Amy Meyerson, The Bookshop of Yesterdays
To a child, I suppose, a bookshop might be indistinguishable from a library. There are lots of books in an area set aside for children, where one is free to sit on the floor and leaf through them. If you are lucky and well-behaved, Mommy might even let you take some home.
Dudley's Bookshop Cafe in Bend, Oregon |
Much of this stems from the fact that bookstores, especially large bookstores, have found that cafes generate a lot of additional business. When people come in for coffee and muffins, some of them might actually buy books. If not, they have at least purchased some coffee and muffins. The bookshop in Meyerson's novel has a cafe that is more profitable than the book side of the business.
Cafe customers are usually free to take books, magazines and even newspapers from the store's shelves and read them while they enjoy their coffee and muffins, then put them back on the shelves, perhaps sometimes even where they belong. For this reason I rarely buy the top book or magazine on a shelf, instead choosing one farther down that is less likely to be used and coffee-stained.
And then there are the many chairs scattered around in bookstores, especially in the magazine area, that invite customers (or non-customers, as frequently is the case) to sit and relax and enjoy the merchandise library-style, while their feet stick out into the area where actual shoppers are trying to walk.
There's a Barnes & Noble in Clearwater, Fla., that has chairs throughout the fiction section, usually occupied by readers who appear to have been there all day.

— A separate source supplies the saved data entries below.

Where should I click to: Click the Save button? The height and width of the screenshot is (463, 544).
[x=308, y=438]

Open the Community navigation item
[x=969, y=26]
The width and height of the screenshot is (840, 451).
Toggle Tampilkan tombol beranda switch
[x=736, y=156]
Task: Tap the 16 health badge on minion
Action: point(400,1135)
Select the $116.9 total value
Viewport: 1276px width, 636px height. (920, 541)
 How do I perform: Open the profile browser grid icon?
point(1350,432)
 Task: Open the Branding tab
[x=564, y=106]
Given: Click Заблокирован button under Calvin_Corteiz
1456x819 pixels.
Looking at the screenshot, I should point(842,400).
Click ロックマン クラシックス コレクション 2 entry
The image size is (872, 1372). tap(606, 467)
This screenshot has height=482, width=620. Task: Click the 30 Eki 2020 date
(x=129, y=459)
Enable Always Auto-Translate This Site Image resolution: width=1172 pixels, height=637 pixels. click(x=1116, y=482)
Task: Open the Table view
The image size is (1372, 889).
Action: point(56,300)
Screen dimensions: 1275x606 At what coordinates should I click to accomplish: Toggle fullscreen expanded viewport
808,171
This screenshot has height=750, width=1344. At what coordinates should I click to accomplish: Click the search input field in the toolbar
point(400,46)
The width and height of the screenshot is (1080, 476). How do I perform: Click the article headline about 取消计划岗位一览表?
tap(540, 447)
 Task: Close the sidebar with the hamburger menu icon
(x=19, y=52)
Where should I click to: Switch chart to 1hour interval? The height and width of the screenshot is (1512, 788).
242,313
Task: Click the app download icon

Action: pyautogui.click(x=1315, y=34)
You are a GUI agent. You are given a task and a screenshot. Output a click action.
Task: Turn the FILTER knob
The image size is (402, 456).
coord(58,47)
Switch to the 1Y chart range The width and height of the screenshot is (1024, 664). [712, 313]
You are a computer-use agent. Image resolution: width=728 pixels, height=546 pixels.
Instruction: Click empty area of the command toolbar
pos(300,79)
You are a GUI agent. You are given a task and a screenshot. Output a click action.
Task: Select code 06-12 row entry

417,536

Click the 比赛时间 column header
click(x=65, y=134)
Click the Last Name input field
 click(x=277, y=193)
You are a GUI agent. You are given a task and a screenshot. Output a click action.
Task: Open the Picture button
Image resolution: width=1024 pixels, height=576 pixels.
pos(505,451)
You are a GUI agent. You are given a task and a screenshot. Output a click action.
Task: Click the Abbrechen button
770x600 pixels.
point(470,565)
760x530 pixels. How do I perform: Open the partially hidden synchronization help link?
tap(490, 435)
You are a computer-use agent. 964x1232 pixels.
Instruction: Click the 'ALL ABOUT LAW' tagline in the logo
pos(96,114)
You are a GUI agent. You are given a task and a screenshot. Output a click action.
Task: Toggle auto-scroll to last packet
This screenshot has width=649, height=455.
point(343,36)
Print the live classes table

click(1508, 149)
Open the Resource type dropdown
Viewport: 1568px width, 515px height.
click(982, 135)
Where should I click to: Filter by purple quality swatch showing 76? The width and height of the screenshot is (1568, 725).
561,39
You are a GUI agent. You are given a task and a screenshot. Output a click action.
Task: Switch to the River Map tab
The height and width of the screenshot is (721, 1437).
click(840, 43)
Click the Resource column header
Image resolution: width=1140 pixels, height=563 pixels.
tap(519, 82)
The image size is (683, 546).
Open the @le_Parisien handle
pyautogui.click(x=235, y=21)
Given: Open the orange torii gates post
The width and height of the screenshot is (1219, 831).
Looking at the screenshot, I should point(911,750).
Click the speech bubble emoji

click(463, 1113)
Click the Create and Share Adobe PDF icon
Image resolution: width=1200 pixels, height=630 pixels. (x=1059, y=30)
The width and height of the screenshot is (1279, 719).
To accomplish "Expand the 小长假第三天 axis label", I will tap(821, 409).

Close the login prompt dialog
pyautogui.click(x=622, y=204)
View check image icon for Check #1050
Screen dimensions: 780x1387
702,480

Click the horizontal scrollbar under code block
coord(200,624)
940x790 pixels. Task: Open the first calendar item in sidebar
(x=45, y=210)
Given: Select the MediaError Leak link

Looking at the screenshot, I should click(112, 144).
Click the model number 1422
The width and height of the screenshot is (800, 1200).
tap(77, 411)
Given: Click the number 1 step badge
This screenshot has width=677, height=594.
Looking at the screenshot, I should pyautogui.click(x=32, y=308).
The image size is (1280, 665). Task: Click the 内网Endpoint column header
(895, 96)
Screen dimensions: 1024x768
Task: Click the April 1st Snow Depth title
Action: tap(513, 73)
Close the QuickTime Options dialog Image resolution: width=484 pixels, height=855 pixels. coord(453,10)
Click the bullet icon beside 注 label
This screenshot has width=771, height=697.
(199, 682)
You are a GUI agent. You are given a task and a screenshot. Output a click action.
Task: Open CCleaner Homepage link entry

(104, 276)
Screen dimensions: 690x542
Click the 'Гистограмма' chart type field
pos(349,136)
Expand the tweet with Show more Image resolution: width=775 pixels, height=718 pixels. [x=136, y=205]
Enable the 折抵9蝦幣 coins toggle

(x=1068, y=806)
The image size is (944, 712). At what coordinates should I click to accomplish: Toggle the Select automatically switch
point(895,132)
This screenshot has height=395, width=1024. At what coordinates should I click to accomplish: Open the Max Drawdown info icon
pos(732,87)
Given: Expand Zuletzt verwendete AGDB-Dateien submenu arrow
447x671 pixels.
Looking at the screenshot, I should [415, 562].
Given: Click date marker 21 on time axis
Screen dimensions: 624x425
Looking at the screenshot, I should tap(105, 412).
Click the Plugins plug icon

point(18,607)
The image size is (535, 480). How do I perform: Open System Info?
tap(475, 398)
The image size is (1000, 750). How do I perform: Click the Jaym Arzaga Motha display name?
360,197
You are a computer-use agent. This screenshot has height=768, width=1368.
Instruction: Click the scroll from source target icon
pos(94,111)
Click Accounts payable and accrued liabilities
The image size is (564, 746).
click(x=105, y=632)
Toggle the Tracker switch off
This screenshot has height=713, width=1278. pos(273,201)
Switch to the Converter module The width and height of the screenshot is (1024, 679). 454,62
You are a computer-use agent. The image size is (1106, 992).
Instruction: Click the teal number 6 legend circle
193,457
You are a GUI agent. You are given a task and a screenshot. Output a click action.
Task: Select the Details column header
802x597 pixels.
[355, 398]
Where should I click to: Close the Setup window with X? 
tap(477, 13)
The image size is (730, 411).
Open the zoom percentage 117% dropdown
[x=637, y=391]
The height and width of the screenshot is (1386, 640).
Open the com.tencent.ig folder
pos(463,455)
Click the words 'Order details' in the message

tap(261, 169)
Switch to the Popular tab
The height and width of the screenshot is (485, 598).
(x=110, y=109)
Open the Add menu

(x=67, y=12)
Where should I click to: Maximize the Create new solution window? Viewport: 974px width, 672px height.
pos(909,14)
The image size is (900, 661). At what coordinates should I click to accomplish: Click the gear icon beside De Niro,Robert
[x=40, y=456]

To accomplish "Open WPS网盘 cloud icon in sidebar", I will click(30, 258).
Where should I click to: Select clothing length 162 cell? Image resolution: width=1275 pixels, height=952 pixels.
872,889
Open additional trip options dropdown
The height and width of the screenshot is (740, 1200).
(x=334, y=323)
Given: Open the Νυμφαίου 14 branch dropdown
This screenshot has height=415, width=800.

Getting past them can be a challenge, especially the long-legged ones.
I like bookshops. I like libraries. I also like cafes. I am less fond of places that try to blend the three into one. I remember once hearing author Ann Patchett, co-owner of a bookshop in Nashville, say that she wanted to sell books, not coffee. When I later visited her store I was pleased to see no coffee and very few chairs. It's a bookshop that actually runs like a bookshop.